焼酎の味や香りの世界をどんどん広げる技術変革
昔に比べて焼酎の味わいもすっきりと軽くなったとよく言われる。この傾向は本格焼酎だけではなく、日本酒・ビール・清涼飲料など飲料全般に通じることでもある。
焼酎の味わいが淡麗になってきた背景には、技術的な変革もある。昭和40年代半ばから実用化されはじめた減圧蒸留法の普及によるものだ。単純にいえば蒸留器の中の空気を抜いて気圧を下げて、低い温度でモロミを蒸留するのである。気圧の低い富士山の頂上では水が80度台で沸騰するのと同じ原理だ。蒸留時の温度が低いために、揮発する成分が少なくすっきりとして、やさしい風味の焼酎ができる。

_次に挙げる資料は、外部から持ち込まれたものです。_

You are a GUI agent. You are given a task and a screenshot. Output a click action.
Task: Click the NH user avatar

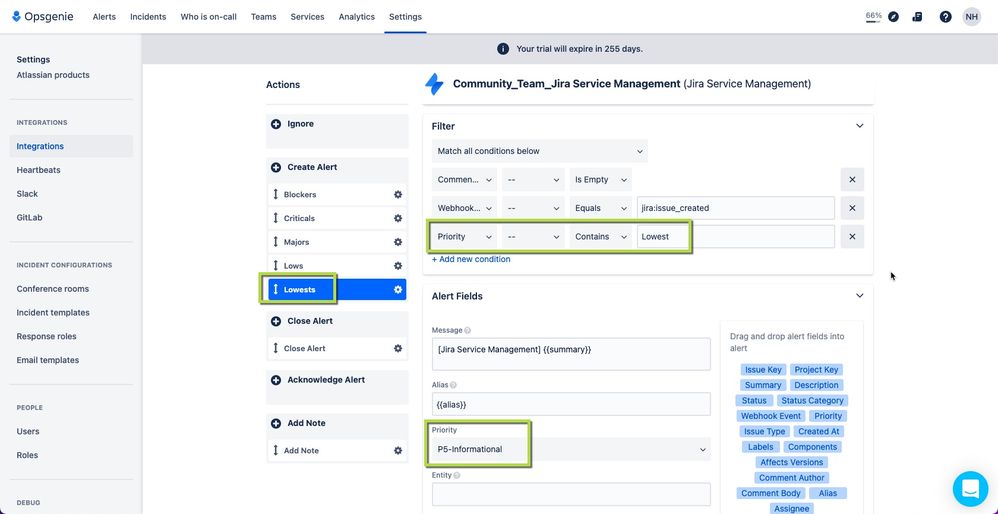click(x=971, y=17)
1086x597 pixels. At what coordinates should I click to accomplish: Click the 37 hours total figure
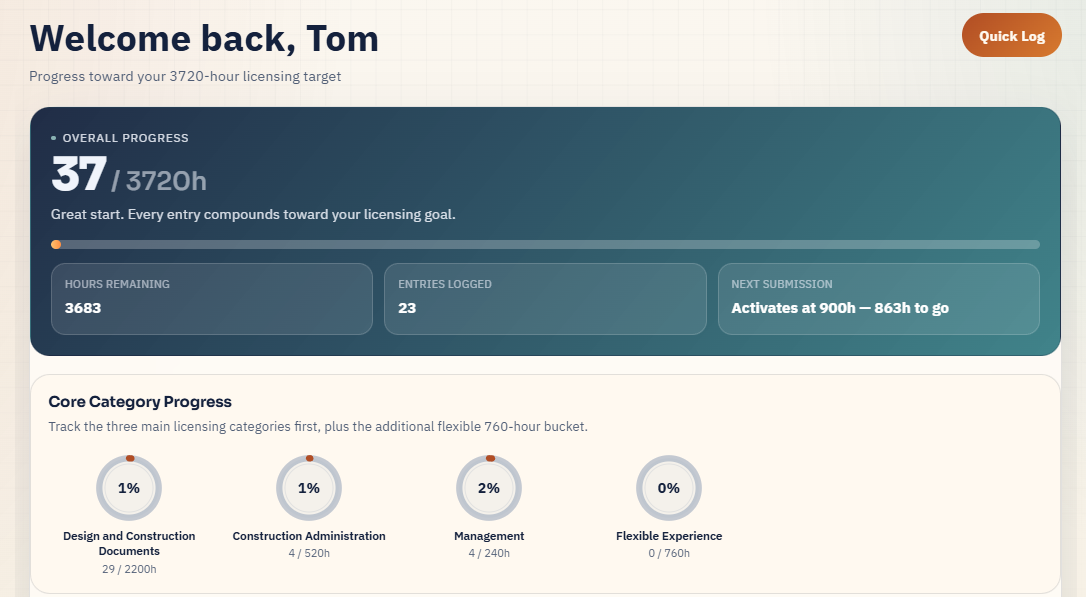79,174
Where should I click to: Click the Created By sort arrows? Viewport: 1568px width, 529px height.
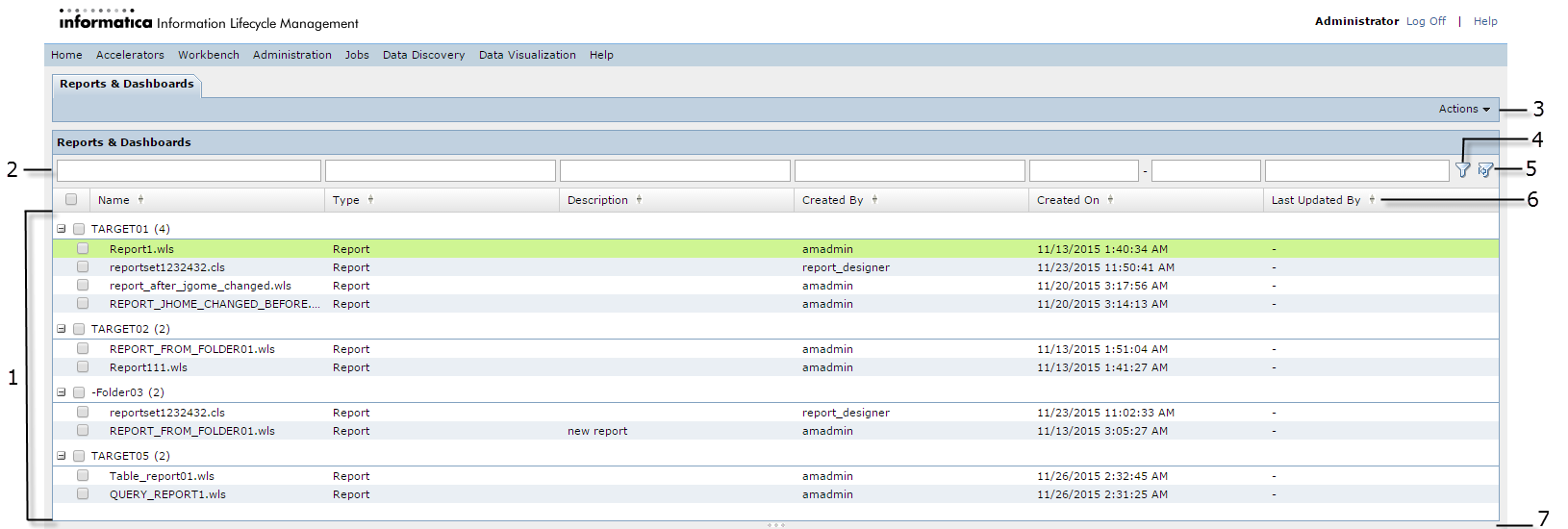874,200
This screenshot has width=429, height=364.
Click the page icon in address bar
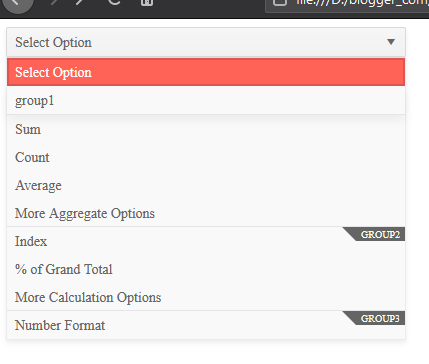280,3
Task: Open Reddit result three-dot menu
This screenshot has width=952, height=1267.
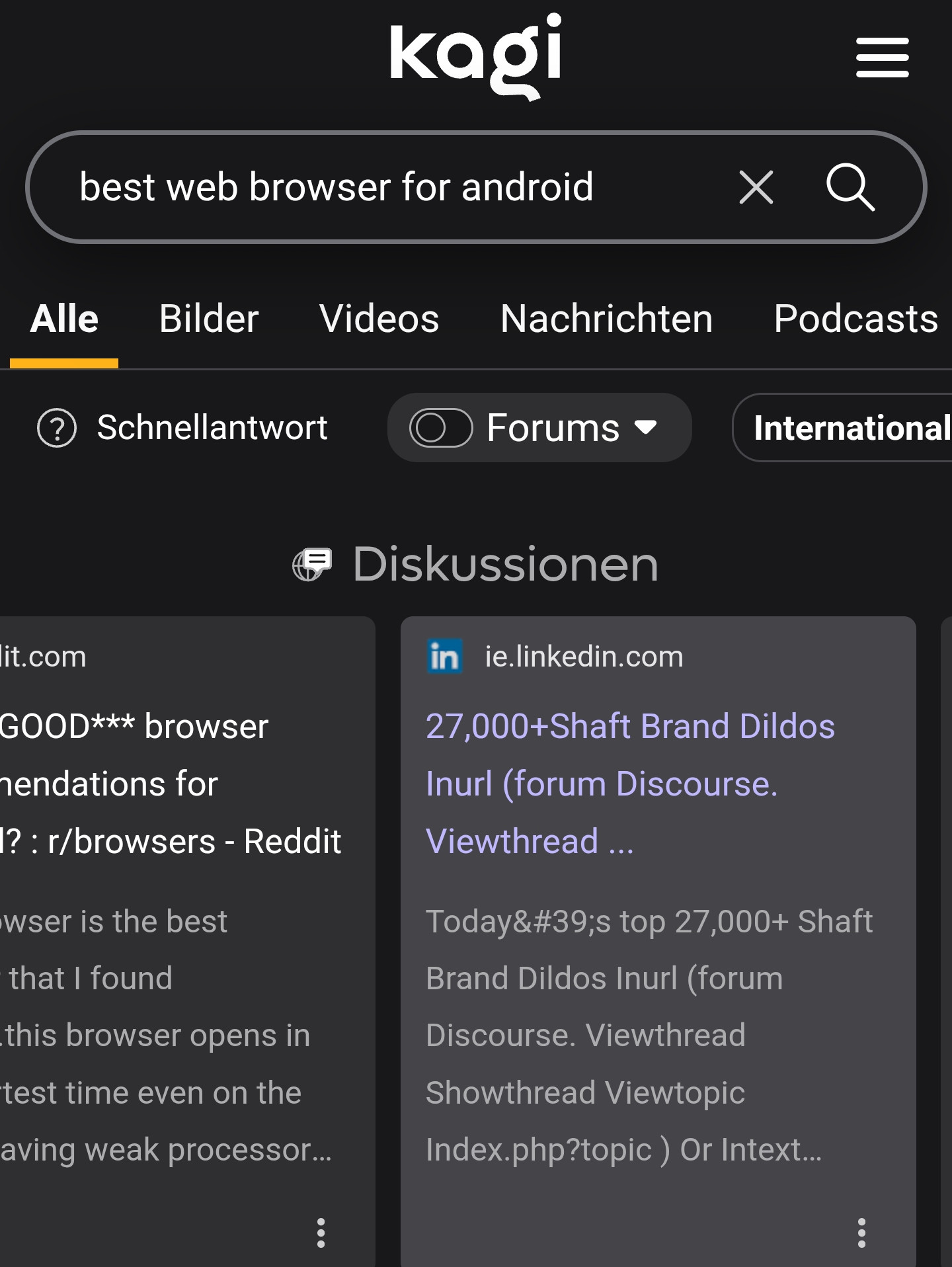Action: (321, 1233)
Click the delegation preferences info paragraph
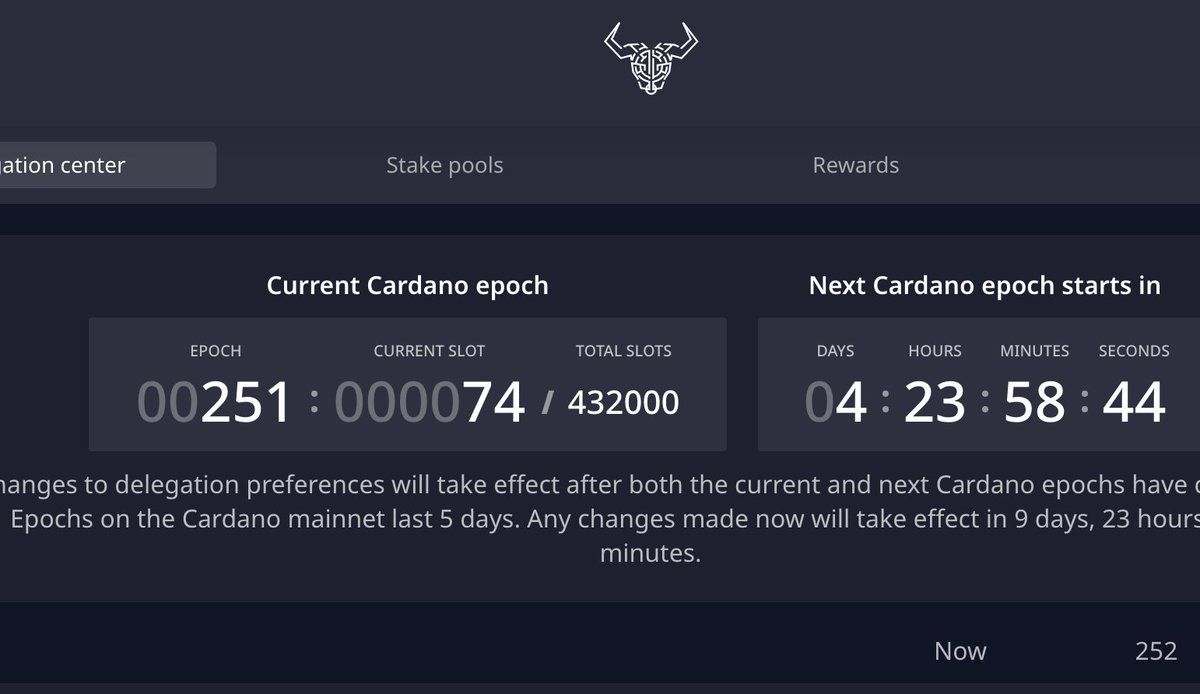 (x=600, y=519)
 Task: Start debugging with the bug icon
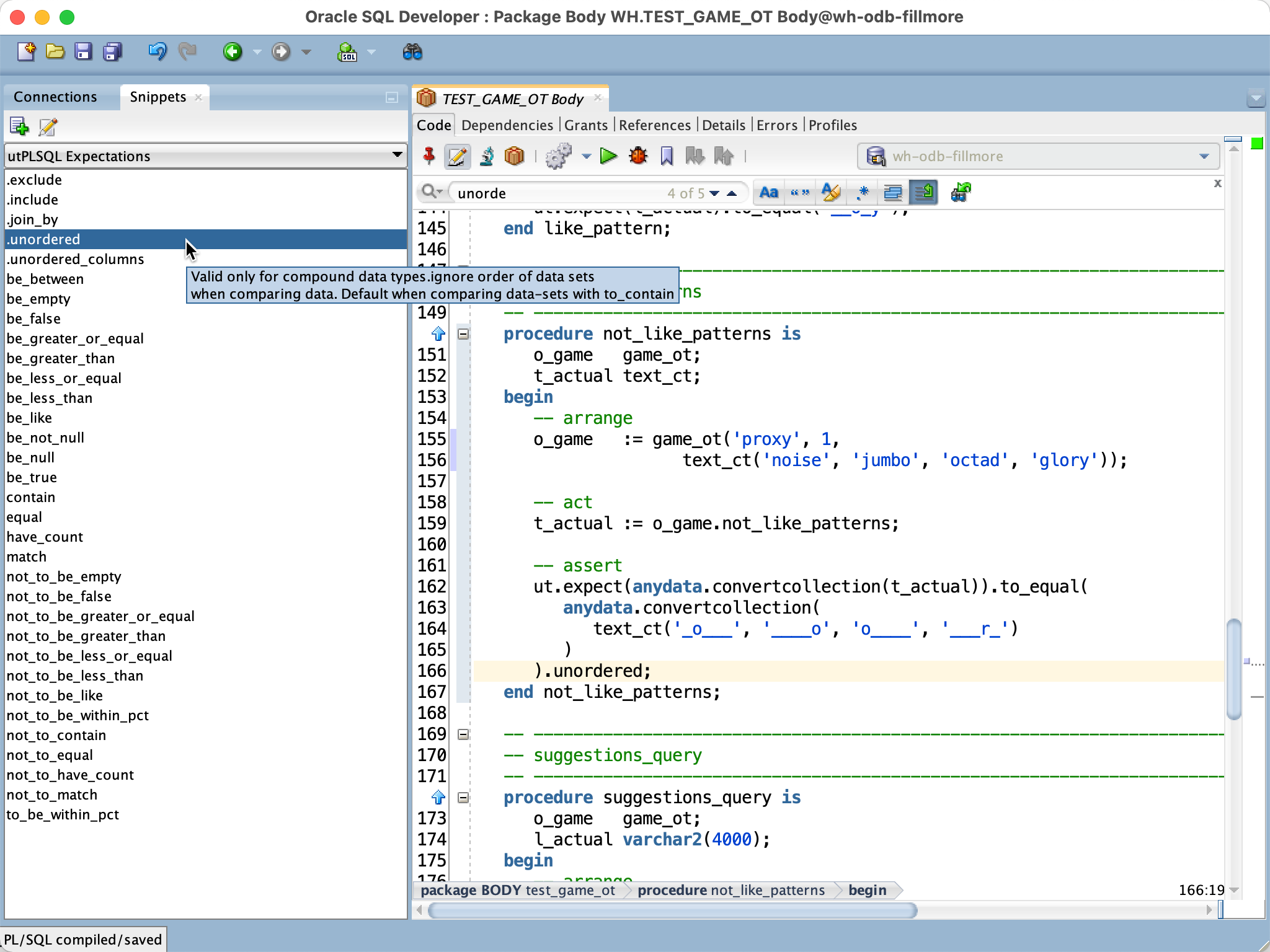(x=637, y=156)
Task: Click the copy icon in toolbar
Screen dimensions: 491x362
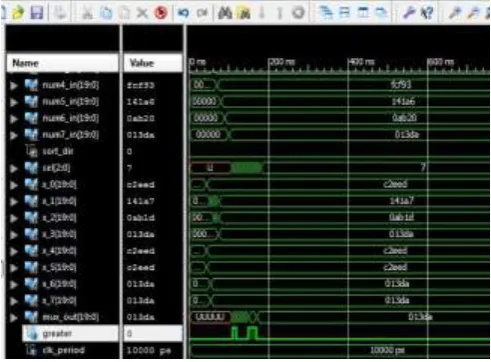Action: click(106, 13)
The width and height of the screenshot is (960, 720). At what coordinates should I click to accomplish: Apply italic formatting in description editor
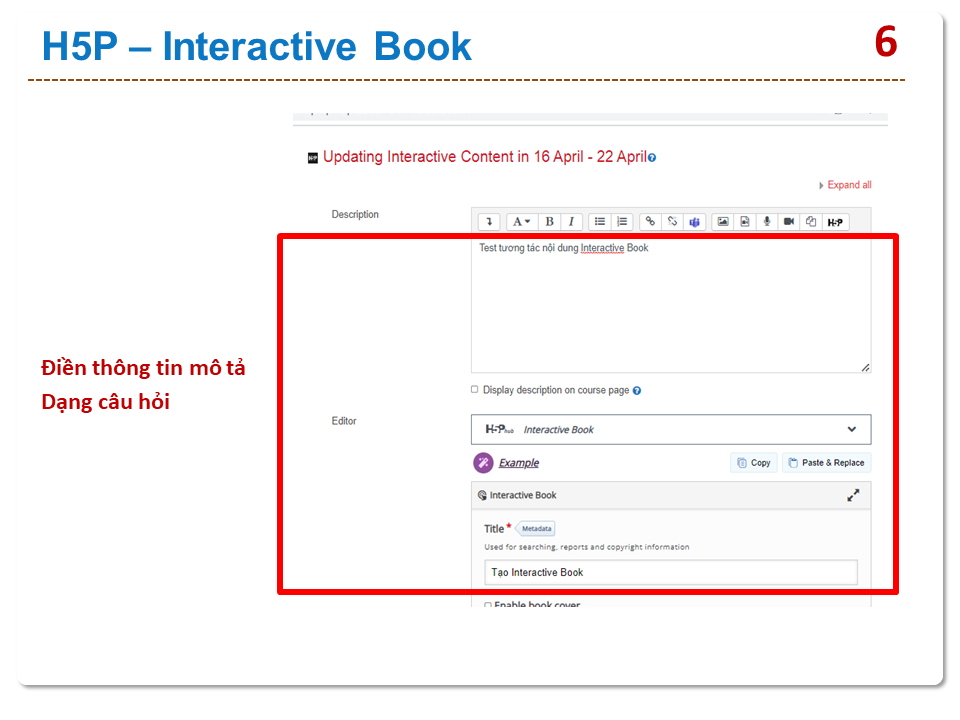(571, 222)
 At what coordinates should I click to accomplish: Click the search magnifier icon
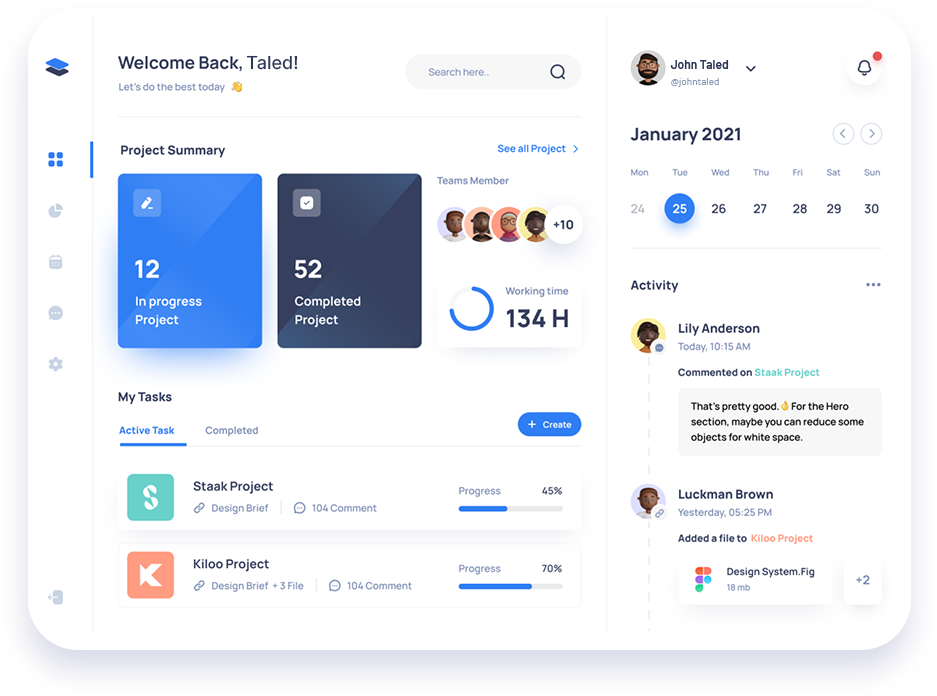557,72
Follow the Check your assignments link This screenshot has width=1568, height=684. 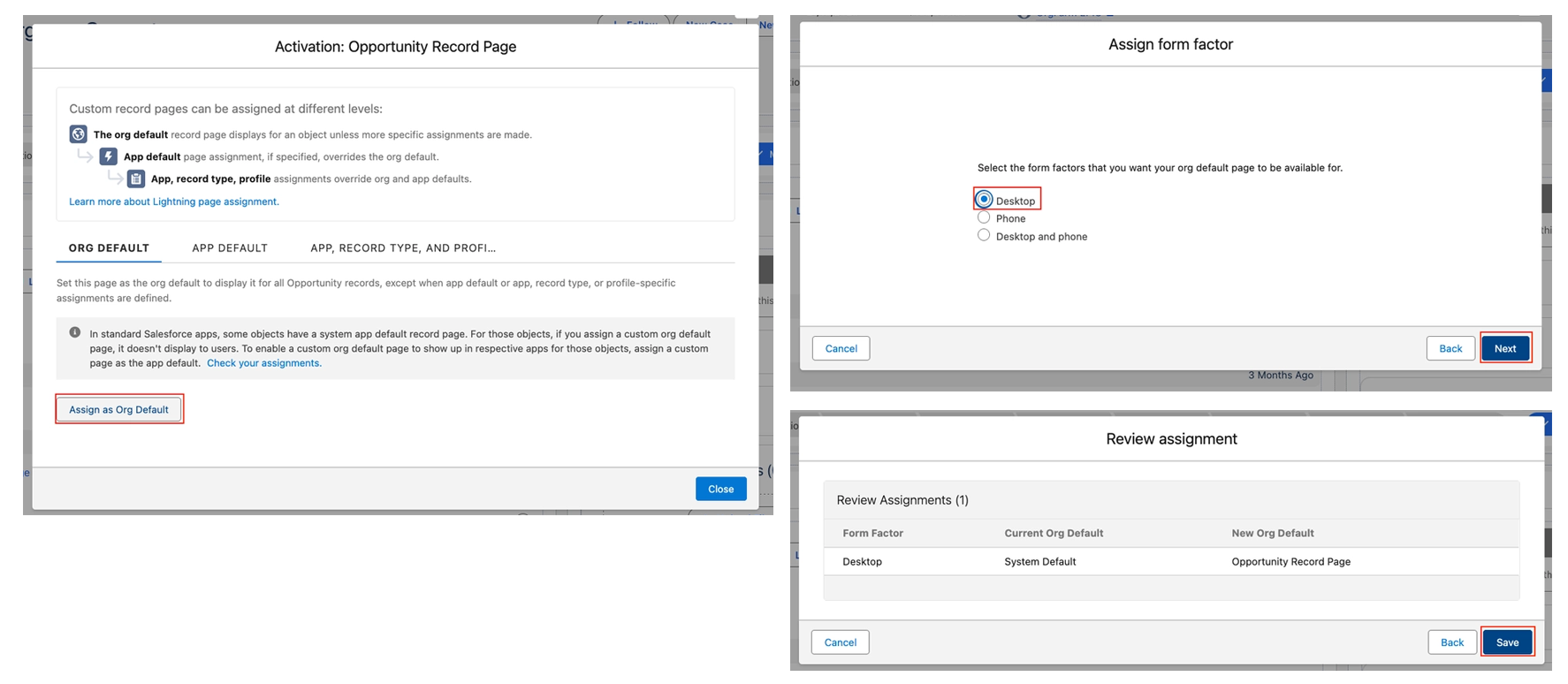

現在では主に、麦焼酎、米焼酎でこの減圧蒸留が行われている。では、昔ながらの常圧蒸留がなくなったのかと言えばそんなことはない。いも焼酎は、今でもほとんどが常圧蒸留のままである。米や麦の場合でも常圧蒸留で造った焼酎は、濃醇で香味も個性的なために好みが分かれるが、熟成すると酒質が大きく向上するので、長期熟成酒を造るのには適している。また、最近では同じ原料で減圧ものと常圧ものとをブレンドして味や香りのバランスをとった商品も発売されている。ふたつの蒸留法による酒質の特徴を生かして味や香りの世界を広げているのだ。